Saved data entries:
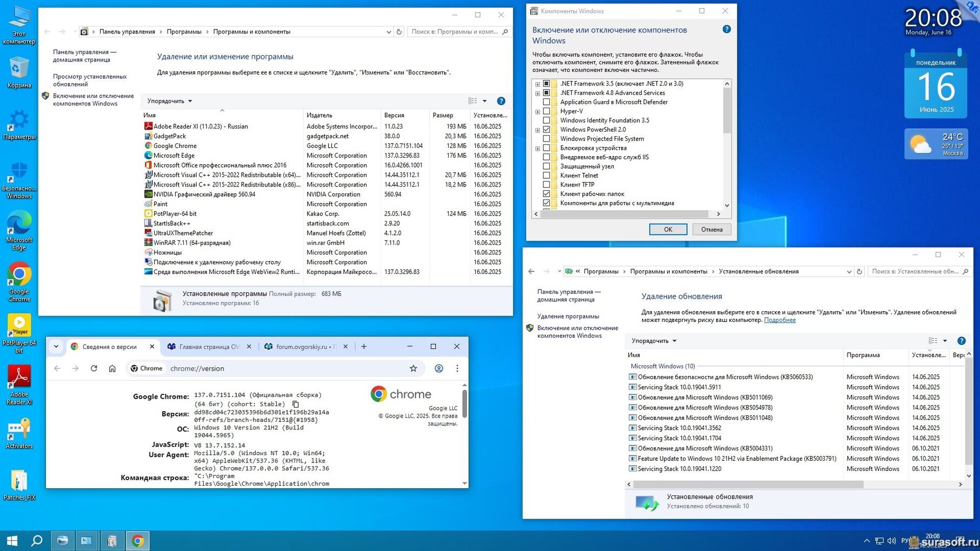Switch to Главная страница tab in Chrome

(209, 347)

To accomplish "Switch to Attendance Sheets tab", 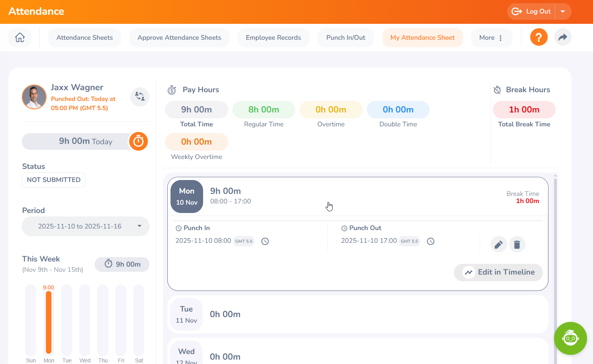I will (85, 38).
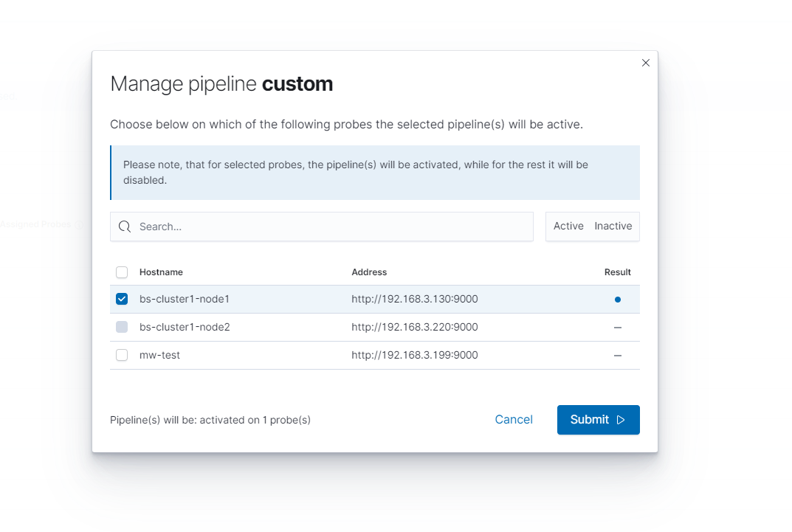
Task: Click the disabled bs-cluster1-node2 checkbox
Action: click(122, 327)
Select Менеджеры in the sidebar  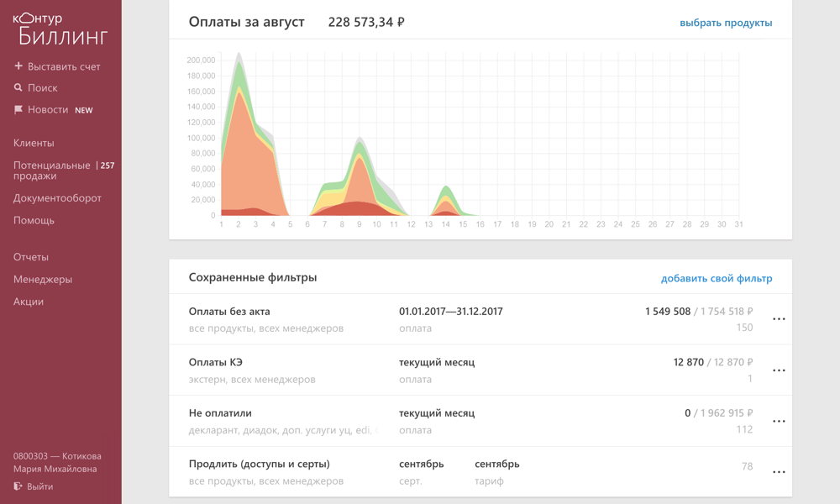43,279
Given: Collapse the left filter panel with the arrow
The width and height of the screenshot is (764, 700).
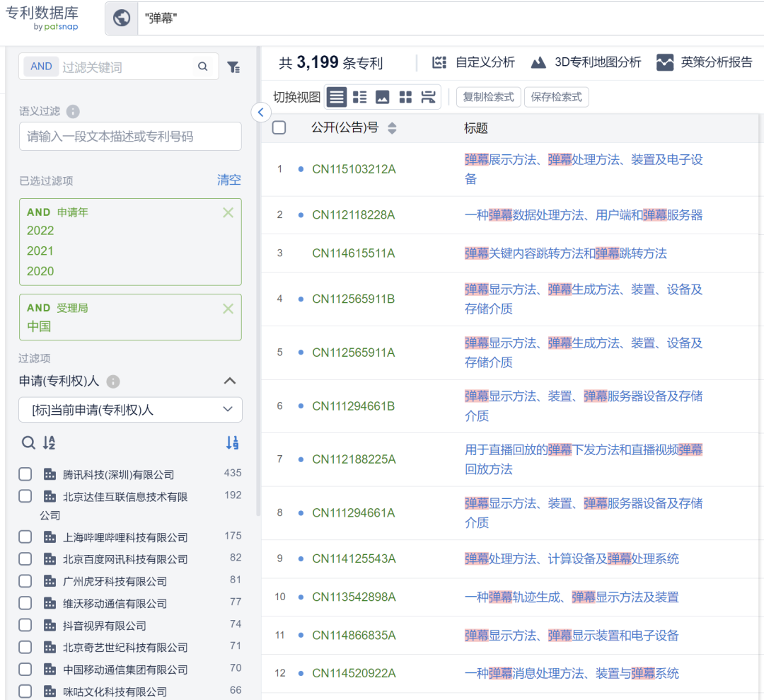Looking at the screenshot, I should click(x=260, y=113).
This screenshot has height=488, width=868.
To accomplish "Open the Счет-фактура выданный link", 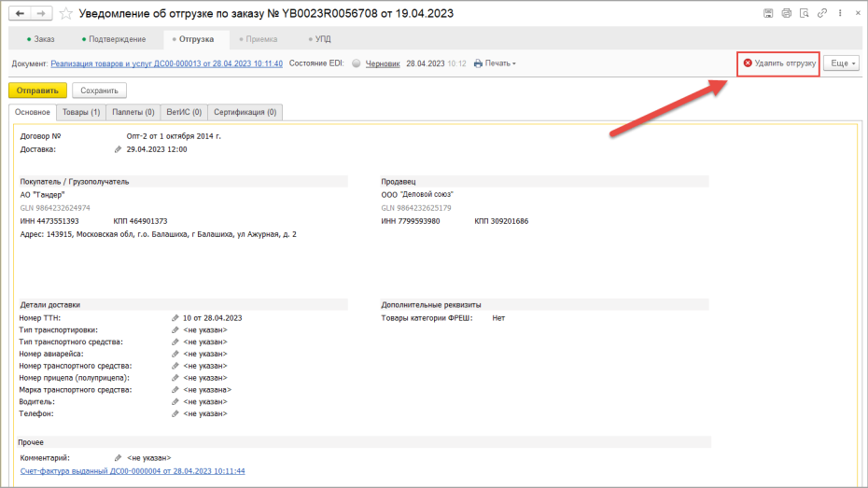I will pos(133,471).
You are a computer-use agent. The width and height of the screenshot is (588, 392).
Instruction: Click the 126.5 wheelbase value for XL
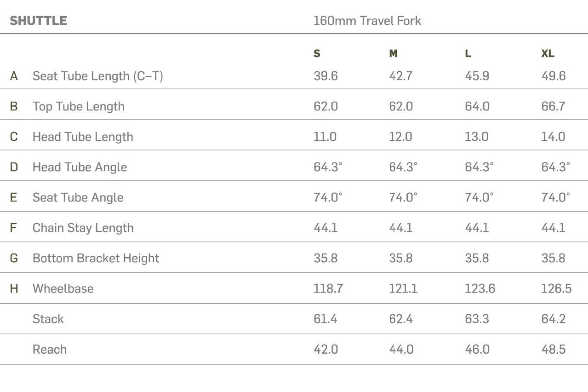[556, 288]
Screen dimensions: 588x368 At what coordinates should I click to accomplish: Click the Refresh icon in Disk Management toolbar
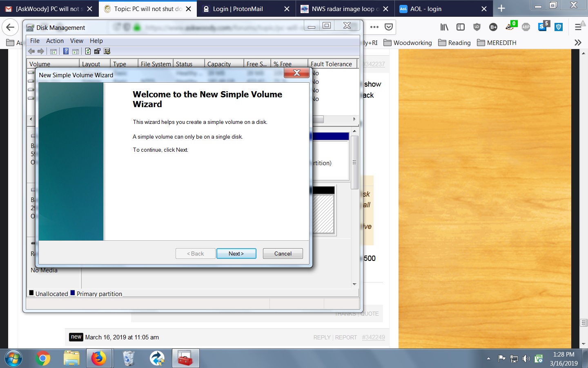88,51
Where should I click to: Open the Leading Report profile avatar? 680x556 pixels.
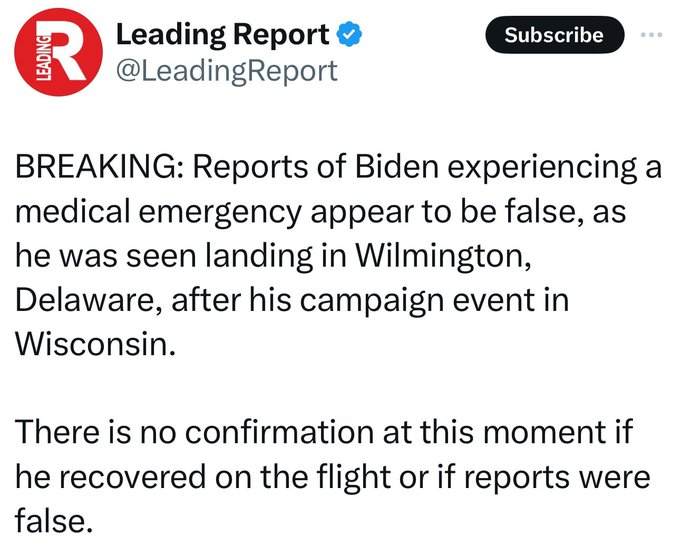tap(58, 52)
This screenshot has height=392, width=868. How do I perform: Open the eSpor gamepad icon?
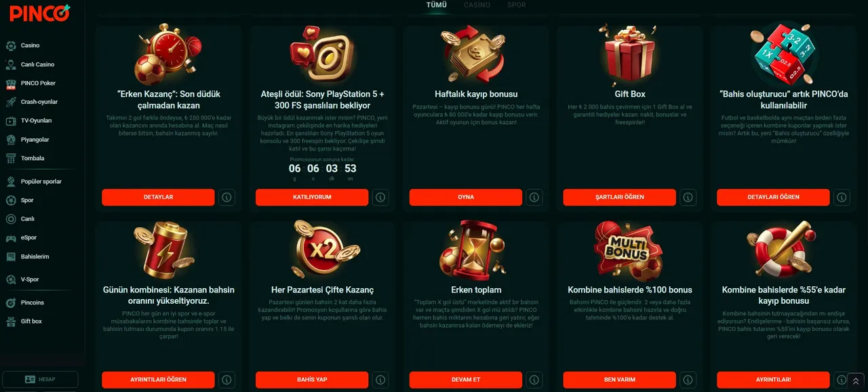point(11,238)
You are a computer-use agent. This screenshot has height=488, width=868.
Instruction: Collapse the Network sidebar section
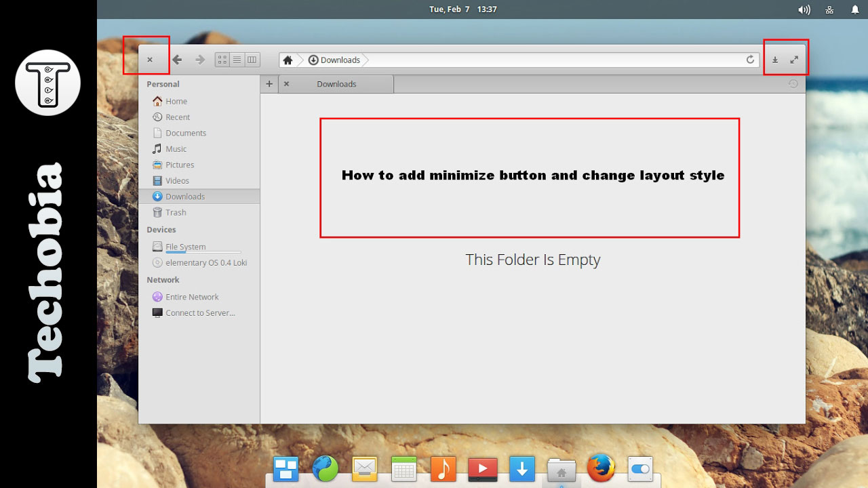163,280
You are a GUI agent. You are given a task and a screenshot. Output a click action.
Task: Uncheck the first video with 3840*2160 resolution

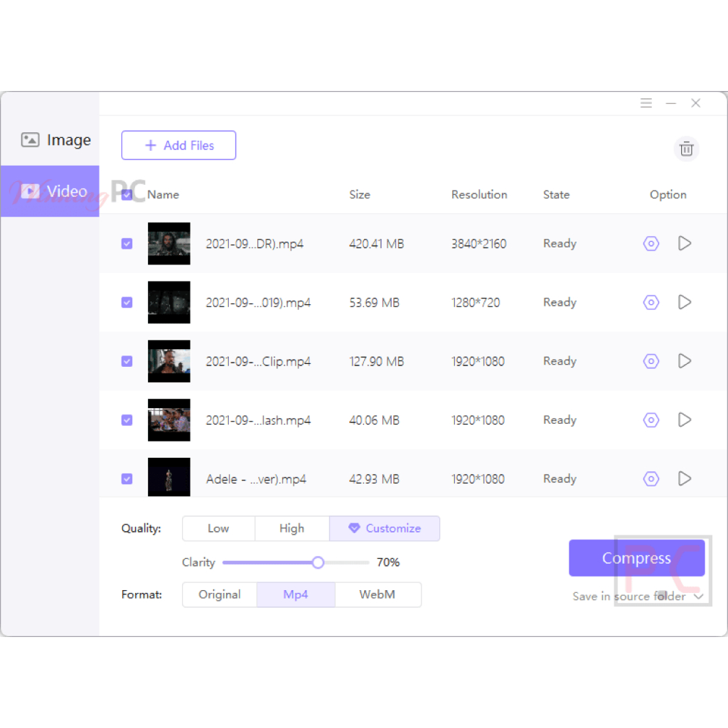[x=127, y=244]
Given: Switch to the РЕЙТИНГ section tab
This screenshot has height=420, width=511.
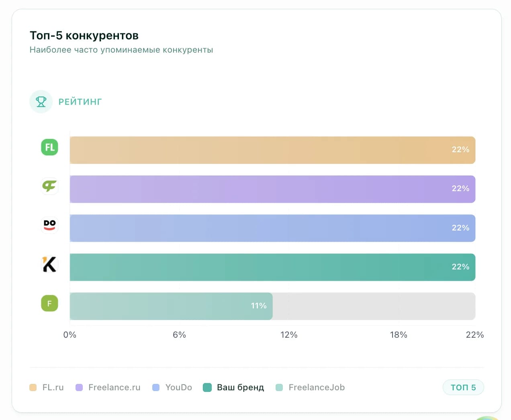Looking at the screenshot, I should [80, 102].
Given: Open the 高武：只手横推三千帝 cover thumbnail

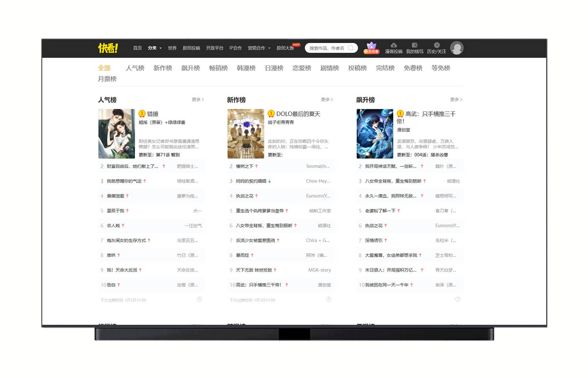Looking at the screenshot, I should point(375,133).
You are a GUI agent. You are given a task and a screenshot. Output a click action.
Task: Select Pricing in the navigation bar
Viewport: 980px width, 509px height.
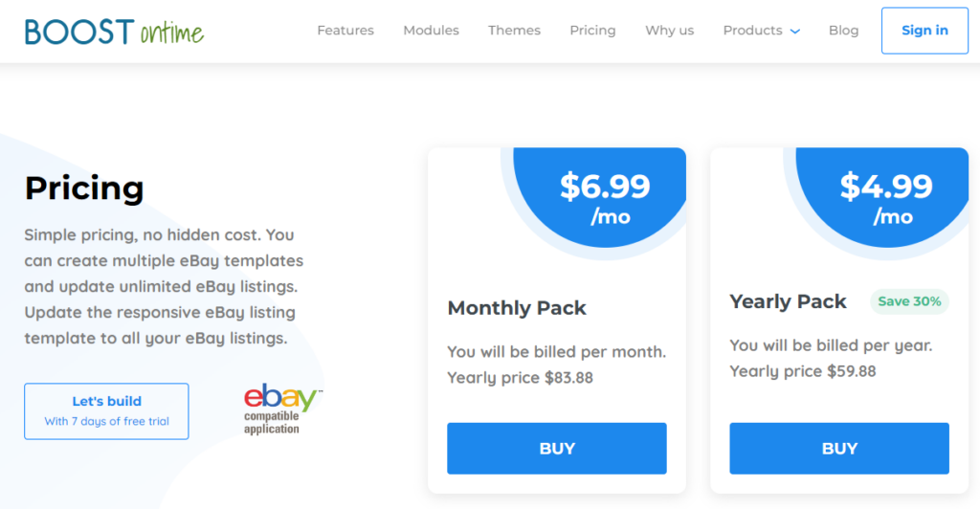[592, 31]
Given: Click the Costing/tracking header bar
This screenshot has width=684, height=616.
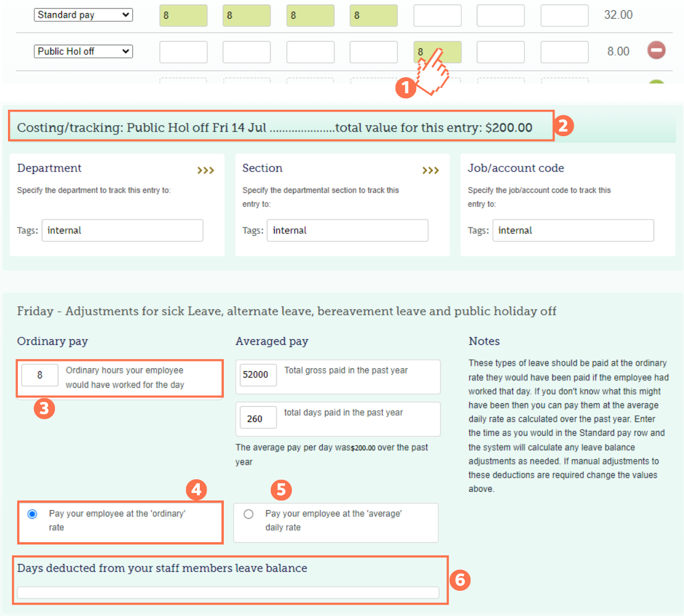Looking at the screenshot, I should click(280, 127).
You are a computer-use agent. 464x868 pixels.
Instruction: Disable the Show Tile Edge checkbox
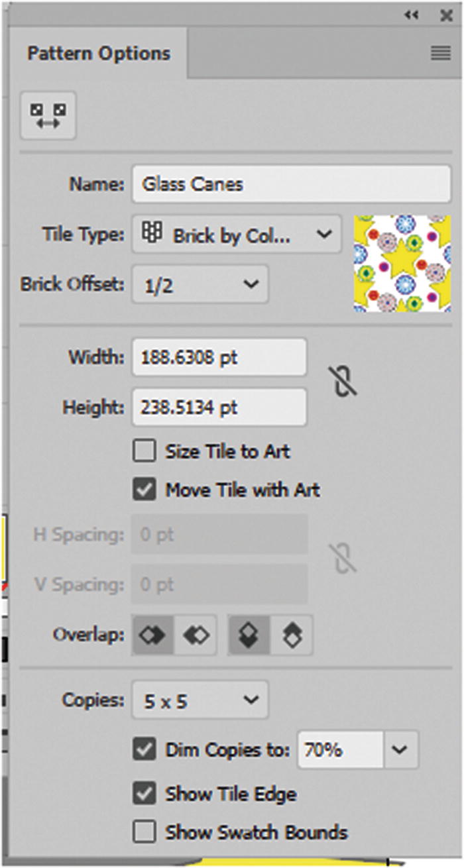pos(144,794)
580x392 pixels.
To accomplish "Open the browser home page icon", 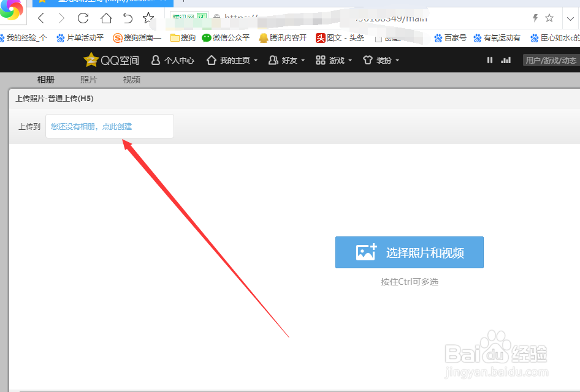I will click(105, 18).
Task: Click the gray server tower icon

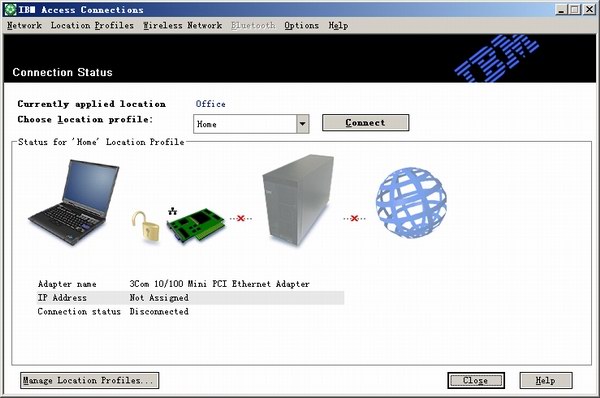Action: (298, 200)
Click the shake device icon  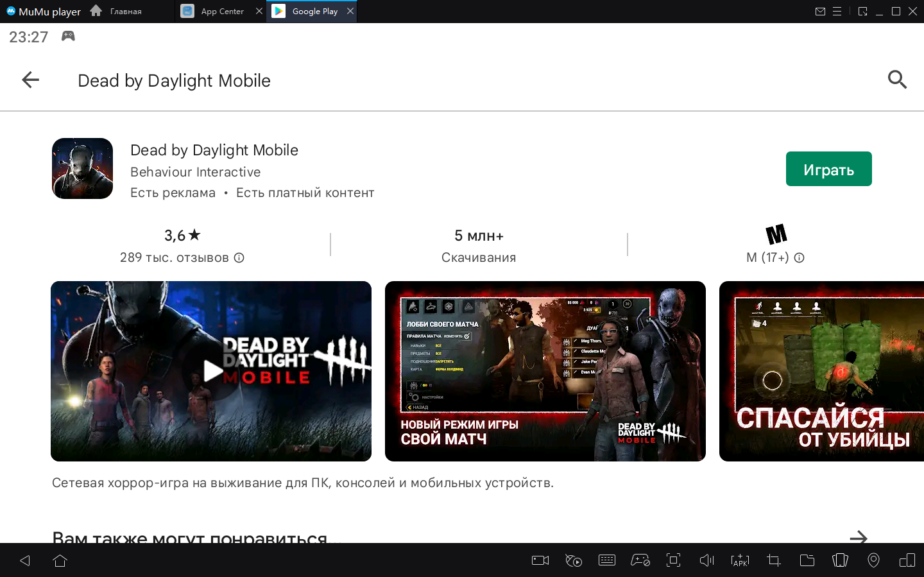[840, 560]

*What this task involves:*
Report, as a bare number, how many lines above contain the string "computer".

*Solved problem:*
3